STATED TASK A = Retype the rows below exactly, starting at the row containing "Click the Microsoft OneDrive cloud icon" and ending with the final row.

TEXT SHOWN =
-- START --

Carter Country is an American sitcom that aired on ABC from September 15, 1977 to August 23, 1979.  It starred Victor French and Kene Holliday.  A young Melanie Griffith appeared in two episodes.

Synopsis
Carter Country is set in the fictional small town of Clinton Corners in Georgia (presumably near the part of the state from which U.S. President Jimmy Carter hailed, thus the title) and features French as police chief Roy Mobey and Holliday as city-bred, college-educated, Sergeant Curtis Baker.

Richard Paul as Mayor Teddy Burnside, Harvey Vernon as racist officer Jasper DeWitt, and Barbara Cason as town employee Cloris Phebus rounded out the cast. DeWitt was shown to be a member of the local branch of the Ku Klux Klan and he often made disparaging comments against minorities, but was still a loyal and honest law enforcement officer. In several episodes it is hinted that his racist attitude is an act and that he joined the KKK in order to keep an eye on their activities. Separate from his racism, DeWitt resents Baker for taking the sergeant's position, to which DeWitt felt entitled due to his tenure. Additional comic support was provided by Texas-born actor Guich Koock who played the part of goofy deputy Harley. Vernee Watson rounded out the cast as the mayor's educated secretary and a love interest for Baker.  The plot centered around the stereotypical racism of the Deep South, and was often characterized as being an irreverent, comedic version of the movie In the Heat of the Night, especially with the aspect of an educated, African American man coming to a small, southern town to work as a police officer.

-- END --

STATED TASK B = Name every fictional character the Carter Country text refers to by name.

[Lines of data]
-- START --

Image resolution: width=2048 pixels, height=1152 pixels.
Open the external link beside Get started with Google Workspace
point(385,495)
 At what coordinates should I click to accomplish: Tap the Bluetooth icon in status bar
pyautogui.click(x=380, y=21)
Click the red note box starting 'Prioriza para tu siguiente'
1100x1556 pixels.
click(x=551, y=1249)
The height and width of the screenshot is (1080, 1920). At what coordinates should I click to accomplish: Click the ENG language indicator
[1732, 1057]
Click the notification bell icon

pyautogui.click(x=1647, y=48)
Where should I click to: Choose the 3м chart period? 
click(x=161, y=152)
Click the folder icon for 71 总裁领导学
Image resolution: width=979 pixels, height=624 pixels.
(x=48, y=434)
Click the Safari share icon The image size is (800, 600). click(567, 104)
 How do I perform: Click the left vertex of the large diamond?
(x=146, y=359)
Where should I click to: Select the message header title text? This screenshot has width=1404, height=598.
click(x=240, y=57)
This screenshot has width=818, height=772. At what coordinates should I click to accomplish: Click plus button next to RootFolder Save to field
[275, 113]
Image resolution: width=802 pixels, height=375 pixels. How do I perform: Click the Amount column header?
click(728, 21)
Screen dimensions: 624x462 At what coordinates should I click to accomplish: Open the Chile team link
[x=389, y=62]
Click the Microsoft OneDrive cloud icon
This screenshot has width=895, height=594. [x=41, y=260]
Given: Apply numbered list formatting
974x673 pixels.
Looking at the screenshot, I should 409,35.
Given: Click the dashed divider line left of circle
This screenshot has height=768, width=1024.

-- END --

WRITTEN SOLUTION A =
Click the Microsoft OneDrive cloud icon
This screenshot has width=895, height=594. [x=41, y=260]
Given: Apply numbered list formatting
974x673 pixels.
Looking at the screenshot, I should 409,35.
Given: Click the dashed divider line left of circle
This screenshot has height=768, width=1024.

WRITTEN SOLUTION B =
Roy Mobey
Curtis Baker
Teddy Burnside
Jasper DeWitt
Cloris Phebus
Harley